The main elements of ggplot's grammar of graphics. Figure 3.1: The main elements of ggplot’s grammar of graphics.

The most important thing to get used to with ggplot is the way you use it to think about the logical structure of your plot. The code you write says what the connections are between the variables in your data, and the plot elements you see on the screen—things like points, colors, and shapes. In ggplot, these logical connections between your data and the plot elements are called aesthetic mappings or just aesthetics. You begin every plot by telling the ggplot() function what your data is, and then how the variables in this data logically map onto the plot’s aesthetics. Then you take the result and say what general sort of plot you want, such as a scatterplot, a boxplot, or a bar chart. In ggplot, the overall type of plot is called a geom. Each geom has a function that creates it. For example, geom_point() makes scatterplots, geom_bar() makes barplots, geom_boxplot() makes boxplots, and so on. You combine these two pieces, the ggplot() object and the geom, by literally adding them together in an expression, using the “+” symbol.

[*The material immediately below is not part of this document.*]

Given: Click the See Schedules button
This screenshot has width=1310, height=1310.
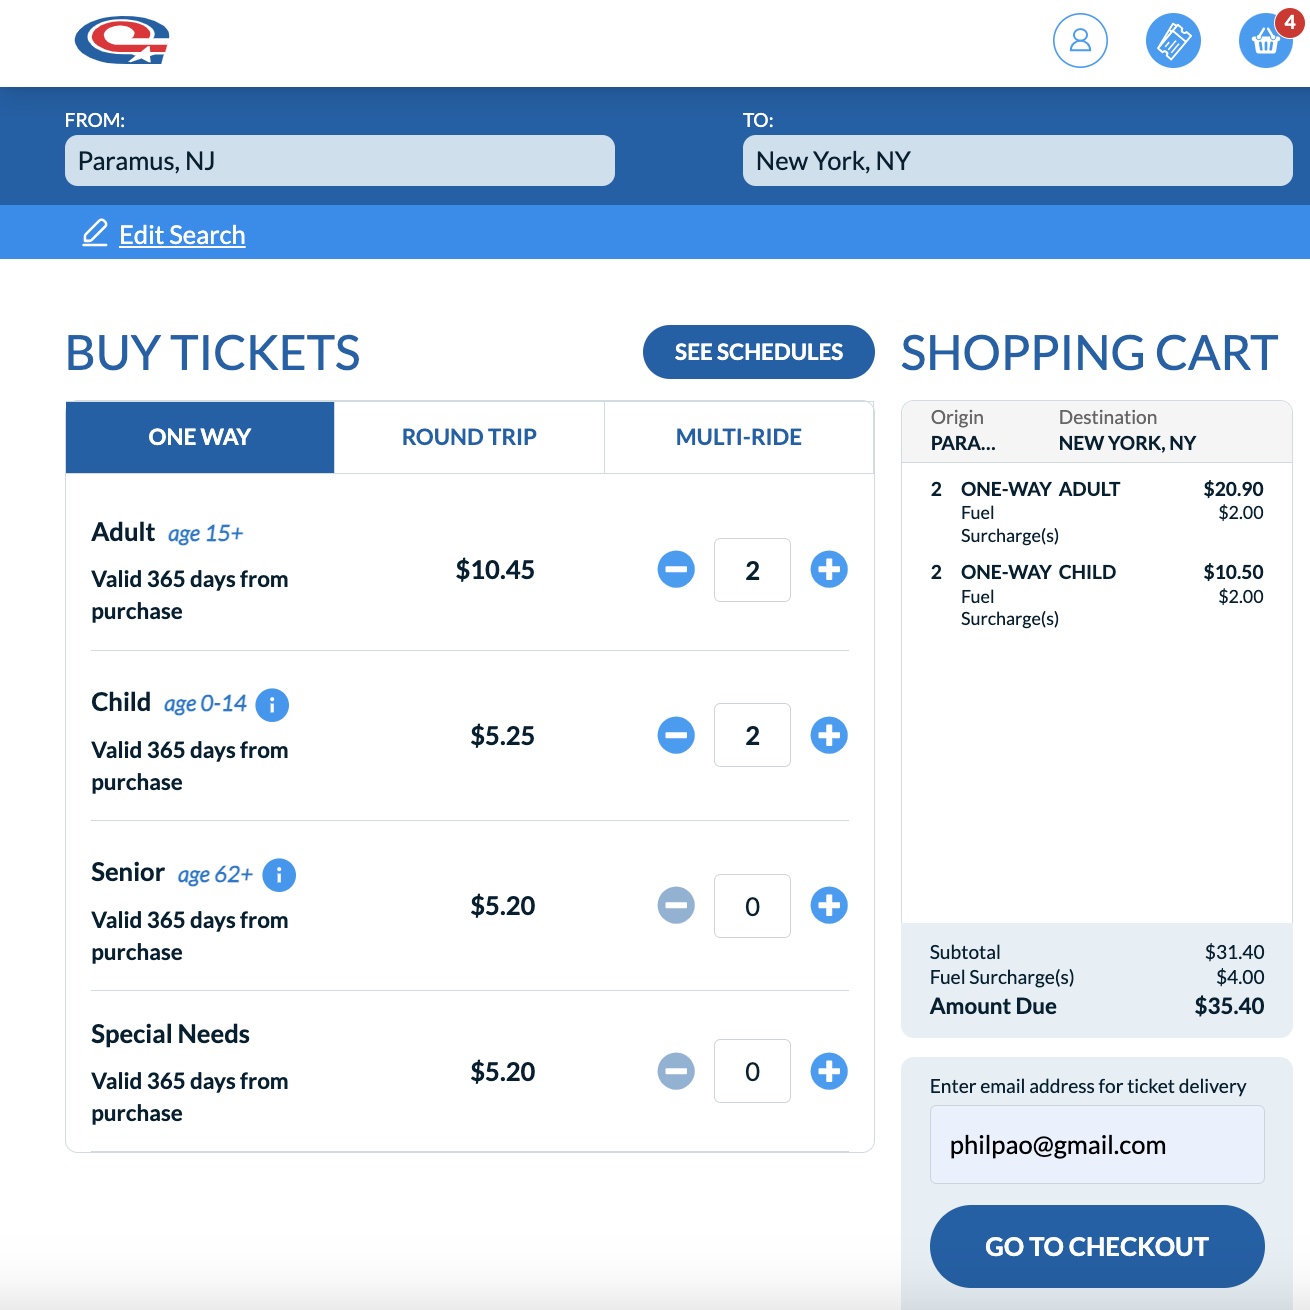Looking at the screenshot, I should [x=758, y=352].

At this point, ggplot will have enough information to be able to draw a plot for you. The rest is just details about exactly what you want to see. If you don’t specify anything further, ggplot will use a set of defaults that try to be sensible about what gets drawn. But more often, you will want to specify exactly what you want, including information about the scales, the labels of legends and axes, and other guides that help people to read the plot. These additional pieces are added to the plot in the same way as the geom_ function was. Each component has it own function, you provide arguments to it specifying what to do, and you literally add it to the sequence of instructions. In this way you systematically build your plot piece by piece.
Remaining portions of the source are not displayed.